后面慢緊慢趕的梁安,背著一筐雞苗子,滿心歡喜往村子趕。
天黑雪路難行,路面濕滑,一不留神就容易摔。
回來的路上,都見著好幾個其他村的村民摔跤。
遠遠的,村子燈火通亮,倒是引人側目。
平時這個時間,村民忙活完各回各家,吃過飯估計都熄了蠟燭躺床上了。
蠟燭也貴啊,也不像梁安有條件做油燈,主打能省就省。
今兒這是怎么了?
滾動的風雪被寒風裹挾,隱隱透來一陣喧鬧的聲音。
梁安微蹙眉頭,好似有些不對勁。
再湊近些,只見一兇神惡煞之人,手持大刀挾持小姑娘。
那姑娘他認識,周寡婦家的女兒春燕,他們邙山村的人。
村子就那么大,時間一久誰家母雞下了幾只蛋都知道,那何況是人。
可那挾持春燕的人,梁安可以萬分肯定,絕對不是邙山村村民!
他心口一緊,動靜鬧得大,居然驚動了半個村的村民,事情肯定不簡單。
娘子們!
回來的路上,他心突突跳的厲害,看來并非毫無預兆。
梁安將背簍放置一邊,借著背光處不動聲色朝二當家靠近。
袖子里,一支小型弓弩精準鎖定對方。
看時機成熟,咻!
一支弩箭飛出去,尊重對方的手臂。
二當家吃痛尖叫著下意識松手,只是一晃神的功夫,跟梁安三兩步上前,一把將春燕拉過來,順勢推到周寡婦面前。
“梁安!”
見梁安,不知所措的村民不知為何,心里瞬間有了底。
尤其是春燕還被他救了出來,弄死二當家也沒什么后顧之憂了。
“狗ri的,又是那個混蛋td偷襲老子?”
他捂住傷口,疼得呲牙咧嘴,不知何時面前多了個人高馬大的少年。
映射在燈火下,立于風雪中,目空一切的目光竟讓他生出幾分畏懼感。
梁安沒搭理他,只是舉起弓弩。等反應過來時,二大家想跑,弩箭卻快一步追上他的屁股。
二當家身子一緊,繃著大腿一瘸一拐想跑。
趁這個機會,他詢問得知,對方竟是土匪今日帶人夜襲村子,而首要目標就是自己家。
“這些土匪殘暴的呢,李無敵受了重傷,你娘子們好像也沒落著好,還死傷了不少”
之所以梁安只看到半個村的人在這,因為還有一半是留在梁安家,正為死傷在土匪手下的人哀痛。

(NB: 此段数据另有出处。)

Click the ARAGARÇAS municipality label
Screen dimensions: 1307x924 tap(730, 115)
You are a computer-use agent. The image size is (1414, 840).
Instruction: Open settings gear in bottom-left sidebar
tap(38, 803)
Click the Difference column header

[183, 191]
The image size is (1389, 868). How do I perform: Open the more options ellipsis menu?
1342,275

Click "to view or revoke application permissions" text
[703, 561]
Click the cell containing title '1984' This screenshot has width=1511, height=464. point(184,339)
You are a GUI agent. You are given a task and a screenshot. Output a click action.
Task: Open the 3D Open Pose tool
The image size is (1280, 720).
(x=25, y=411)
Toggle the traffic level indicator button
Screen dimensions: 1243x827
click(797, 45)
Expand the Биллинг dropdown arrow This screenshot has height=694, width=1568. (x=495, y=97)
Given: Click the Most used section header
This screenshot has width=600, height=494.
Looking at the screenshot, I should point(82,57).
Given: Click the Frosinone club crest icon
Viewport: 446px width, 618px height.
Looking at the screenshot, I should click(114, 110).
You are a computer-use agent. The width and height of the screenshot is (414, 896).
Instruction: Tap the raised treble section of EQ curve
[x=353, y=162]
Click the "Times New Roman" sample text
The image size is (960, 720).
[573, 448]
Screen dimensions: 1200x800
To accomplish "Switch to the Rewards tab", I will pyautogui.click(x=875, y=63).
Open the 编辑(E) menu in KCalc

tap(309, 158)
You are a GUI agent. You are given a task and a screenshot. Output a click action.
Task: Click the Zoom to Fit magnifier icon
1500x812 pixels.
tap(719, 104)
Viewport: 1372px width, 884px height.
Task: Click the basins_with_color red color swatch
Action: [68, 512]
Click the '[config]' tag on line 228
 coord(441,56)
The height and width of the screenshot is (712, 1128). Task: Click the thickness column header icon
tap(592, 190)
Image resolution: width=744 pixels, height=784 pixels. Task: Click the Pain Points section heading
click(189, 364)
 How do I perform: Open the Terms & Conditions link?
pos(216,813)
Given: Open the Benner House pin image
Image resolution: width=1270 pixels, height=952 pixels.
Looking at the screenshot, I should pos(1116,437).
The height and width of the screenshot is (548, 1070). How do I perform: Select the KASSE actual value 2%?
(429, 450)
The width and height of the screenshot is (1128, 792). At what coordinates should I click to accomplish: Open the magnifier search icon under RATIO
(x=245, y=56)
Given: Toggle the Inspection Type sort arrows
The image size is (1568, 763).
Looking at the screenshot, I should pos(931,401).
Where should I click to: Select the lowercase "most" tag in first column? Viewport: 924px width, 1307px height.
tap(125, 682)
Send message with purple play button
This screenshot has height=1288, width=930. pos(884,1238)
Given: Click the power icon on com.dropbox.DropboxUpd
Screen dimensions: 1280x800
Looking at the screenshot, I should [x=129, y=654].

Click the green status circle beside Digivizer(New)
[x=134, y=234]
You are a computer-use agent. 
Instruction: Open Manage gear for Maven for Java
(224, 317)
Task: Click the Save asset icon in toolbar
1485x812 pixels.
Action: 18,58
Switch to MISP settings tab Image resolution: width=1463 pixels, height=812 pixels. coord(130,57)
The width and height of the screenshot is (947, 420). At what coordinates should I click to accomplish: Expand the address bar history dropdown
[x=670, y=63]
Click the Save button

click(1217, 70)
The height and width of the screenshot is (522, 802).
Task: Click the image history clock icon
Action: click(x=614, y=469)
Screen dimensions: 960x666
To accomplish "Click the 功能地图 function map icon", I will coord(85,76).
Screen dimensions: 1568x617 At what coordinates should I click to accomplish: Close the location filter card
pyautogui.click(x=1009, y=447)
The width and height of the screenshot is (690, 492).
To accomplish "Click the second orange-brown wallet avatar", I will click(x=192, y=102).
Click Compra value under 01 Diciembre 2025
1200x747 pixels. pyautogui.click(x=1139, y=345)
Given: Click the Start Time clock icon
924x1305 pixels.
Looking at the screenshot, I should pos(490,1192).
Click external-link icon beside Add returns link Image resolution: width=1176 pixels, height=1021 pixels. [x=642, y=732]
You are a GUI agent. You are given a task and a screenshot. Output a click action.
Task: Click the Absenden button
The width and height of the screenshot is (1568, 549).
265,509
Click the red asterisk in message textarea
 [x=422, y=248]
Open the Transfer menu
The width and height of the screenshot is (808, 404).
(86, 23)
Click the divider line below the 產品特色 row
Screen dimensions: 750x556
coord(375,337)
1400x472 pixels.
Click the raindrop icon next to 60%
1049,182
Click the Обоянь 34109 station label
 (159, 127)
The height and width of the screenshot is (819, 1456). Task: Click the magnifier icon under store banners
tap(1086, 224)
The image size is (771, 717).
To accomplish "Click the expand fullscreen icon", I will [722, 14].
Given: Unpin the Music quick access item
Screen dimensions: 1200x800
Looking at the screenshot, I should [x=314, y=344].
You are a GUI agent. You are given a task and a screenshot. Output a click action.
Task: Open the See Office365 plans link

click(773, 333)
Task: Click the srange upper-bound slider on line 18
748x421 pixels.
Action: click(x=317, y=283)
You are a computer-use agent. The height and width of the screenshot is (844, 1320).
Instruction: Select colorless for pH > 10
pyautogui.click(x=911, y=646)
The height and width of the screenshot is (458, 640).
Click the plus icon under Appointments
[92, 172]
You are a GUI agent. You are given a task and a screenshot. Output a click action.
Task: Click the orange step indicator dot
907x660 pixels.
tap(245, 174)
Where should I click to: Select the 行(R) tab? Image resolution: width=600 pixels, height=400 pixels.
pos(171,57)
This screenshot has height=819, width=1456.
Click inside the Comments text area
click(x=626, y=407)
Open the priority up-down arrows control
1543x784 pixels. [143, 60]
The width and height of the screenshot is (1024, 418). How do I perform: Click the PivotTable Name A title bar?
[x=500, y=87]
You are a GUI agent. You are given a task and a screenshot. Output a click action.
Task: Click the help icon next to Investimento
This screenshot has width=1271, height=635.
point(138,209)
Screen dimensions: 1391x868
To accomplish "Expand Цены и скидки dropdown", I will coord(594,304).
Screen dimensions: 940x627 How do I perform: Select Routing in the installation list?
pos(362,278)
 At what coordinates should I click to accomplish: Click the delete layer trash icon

梁安心口驟然一跳,仿佛被一錘重擊,死死盯著二當家拼命逃竄的狼狽背影。
“各位,要活的!”
丟下這句話,梁安連忙轉頭往家里奔走。
那些村民也一擁而上,二當家已經沒了之前的威風,跑也跑不過,很快就被按死在雪地里。
“娘子!”
等梁安沖進家時,原本溫馨的小家一片狼藉,地上橫七豎八躺著幾具尸體,鮮血遍布,在幽冷的夜色中顯得格外觸目驚心。
幾個眼熟的尸體,梁安一下子就認出,那是邙山村村民,心再次被擰緊,連呼吸都困難。
娘子他們呢?
梁安管不了那么多,呼吸急促的沖破房門。
三女圍著李無敵,竟是焦灼之態。
她們只會簡單的包扎,李無敵傷得太重,血流不止,三人根本束手無策。
直到聽到門外的動靜,她們下意識回頭望去,面如死灰的神情終于有了一絲松動。
“相公!”白瑩瑩眸子閃動,率先撲了上去,抑制不住的哭成了淚人:“你終于回來了。”